(Collected data)

-*-*-

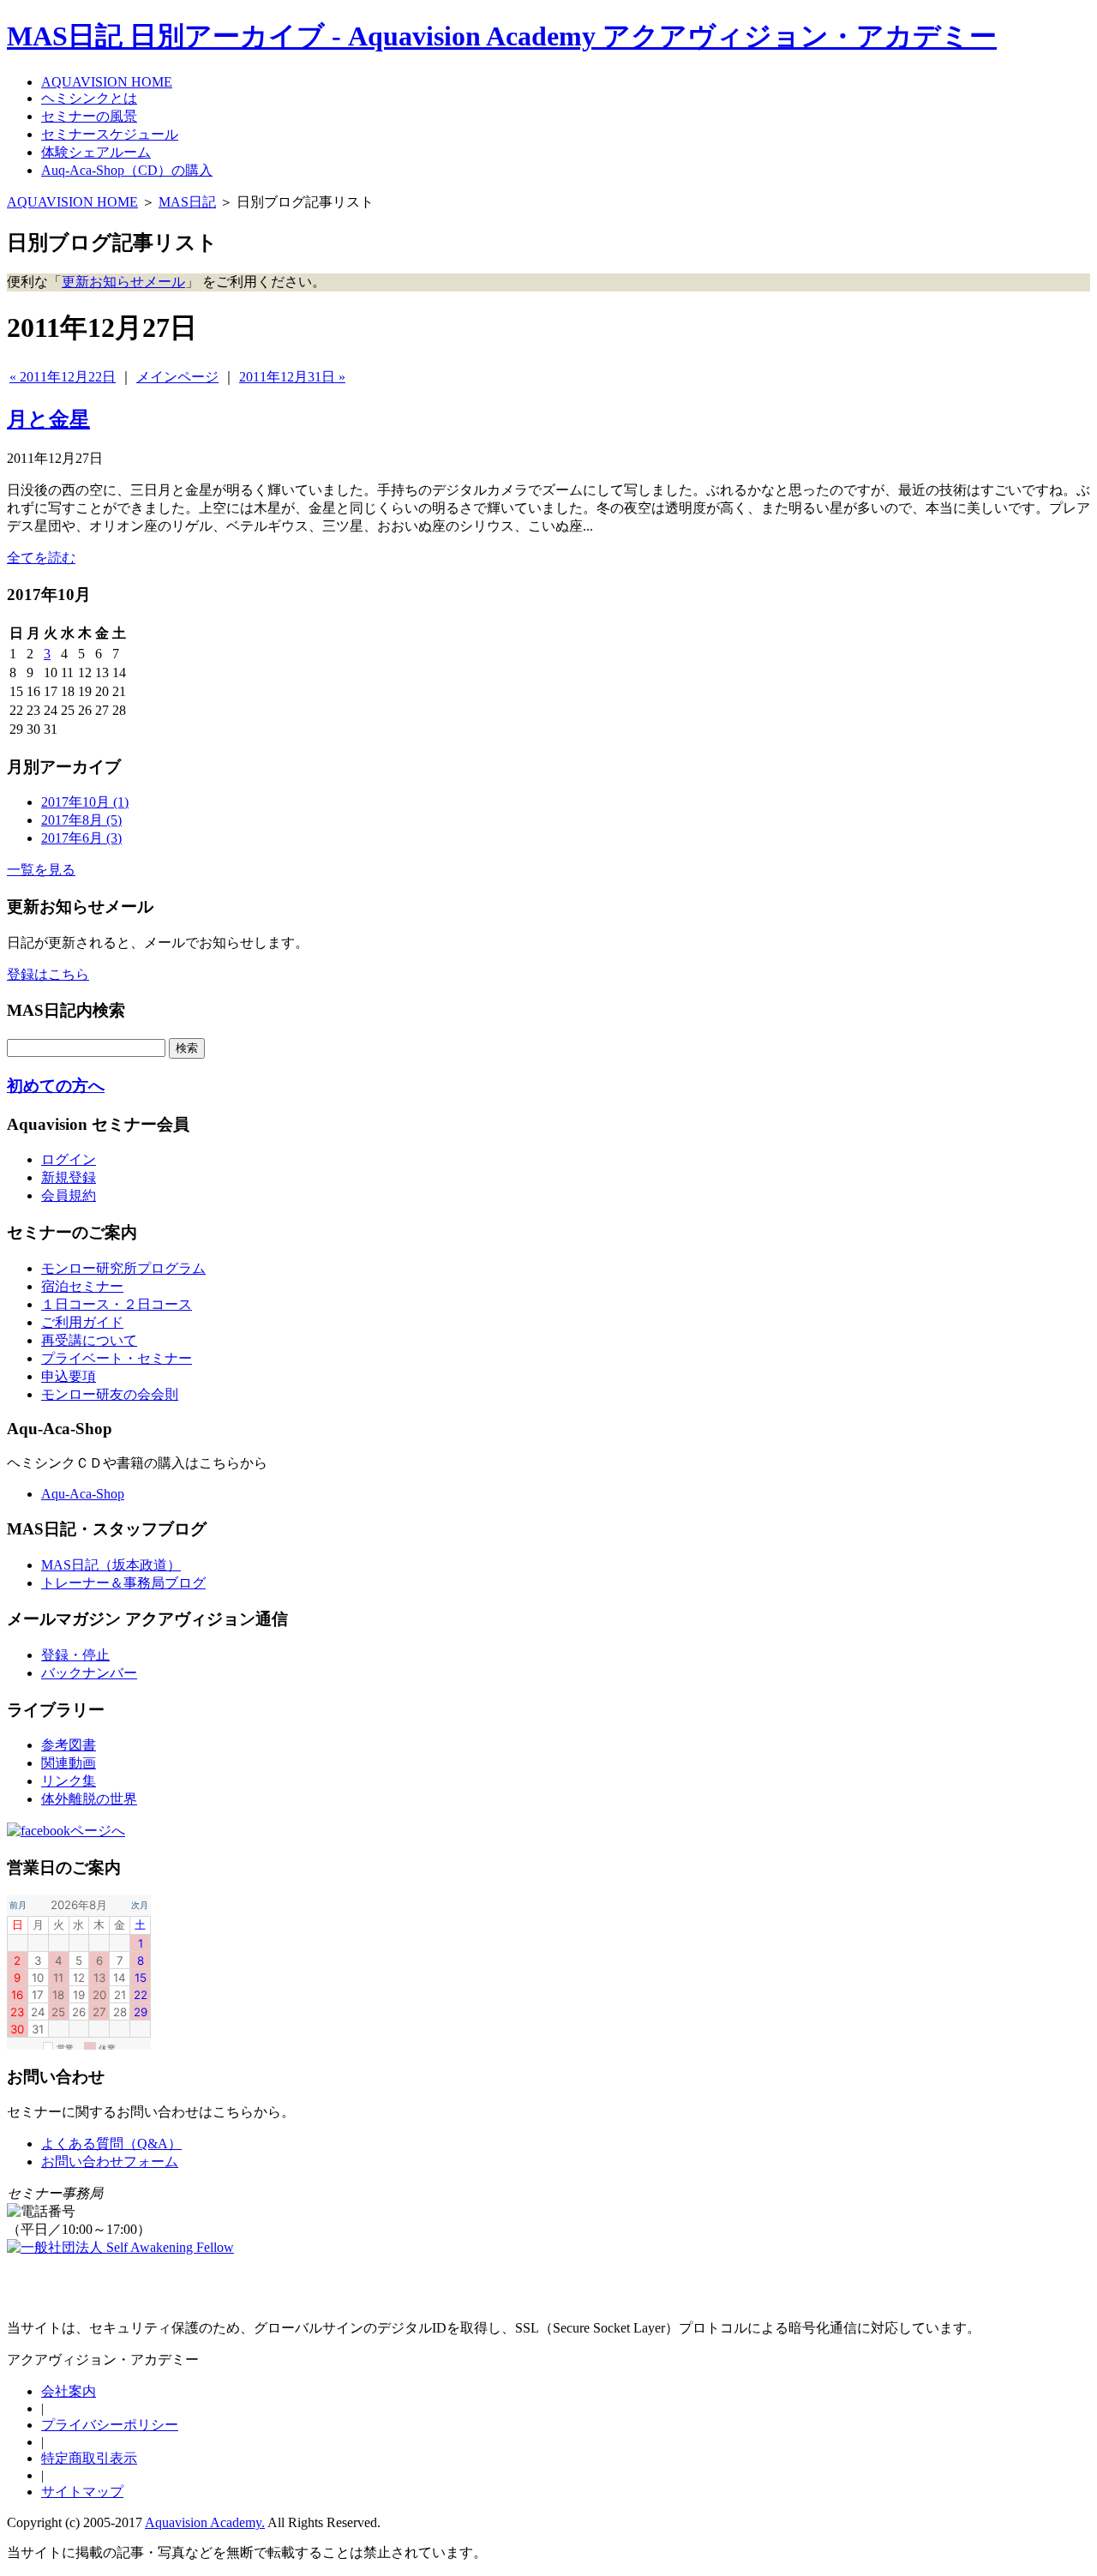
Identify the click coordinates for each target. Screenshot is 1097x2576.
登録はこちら (48, 974)
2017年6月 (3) (81, 838)
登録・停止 (75, 1655)
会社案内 (68, 2391)
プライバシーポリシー (109, 2424)
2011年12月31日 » (292, 376)
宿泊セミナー (82, 1286)
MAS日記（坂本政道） (111, 1565)
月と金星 (48, 419)
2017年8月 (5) (81, 820)
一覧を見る (41, 869)
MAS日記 (187, 202)
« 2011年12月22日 (62, 376)
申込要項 (68, 1376)
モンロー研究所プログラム (123, 1268)
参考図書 (68, 1745)
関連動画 (68, 1763)
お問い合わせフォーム (109, 2161)
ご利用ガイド (82, 1322)
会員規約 (68, 1195)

-*-*-

:: ASSIGNMENT ::
Please repeat, exactly and only, the lines from the one containing "2017年6月 (3) (81, 838)" through the last line of the records, both included.

:: EXPECTED OUTPUT ::
2017年6月 (3) (81, 838)
登録・停止 (75, 1655)
会社案内 (68, 2391)
プライバシーポリシー (109, 2424)
2011年12月31日 » (292, 376)
宿泊セミナー (82, 1286)
MAS日記（坂本政道） (111, 1565)
月と金星 (48, 419)
2017年8月 (5) (81, 820)
一覧を見る (41, 869)
MAS日記 (187, 202)
« 2011年12月22日 (62, 376)
申込要項 (68, 1376)
モンロー研究所プログラム (123, 1268)
参考図書 (68, 1745)
関連動画 (68, 1763)
お問い合わせフォーム (109, 2161)
ご利用ガイド (82, 1322)
会員規約 (68, 1195)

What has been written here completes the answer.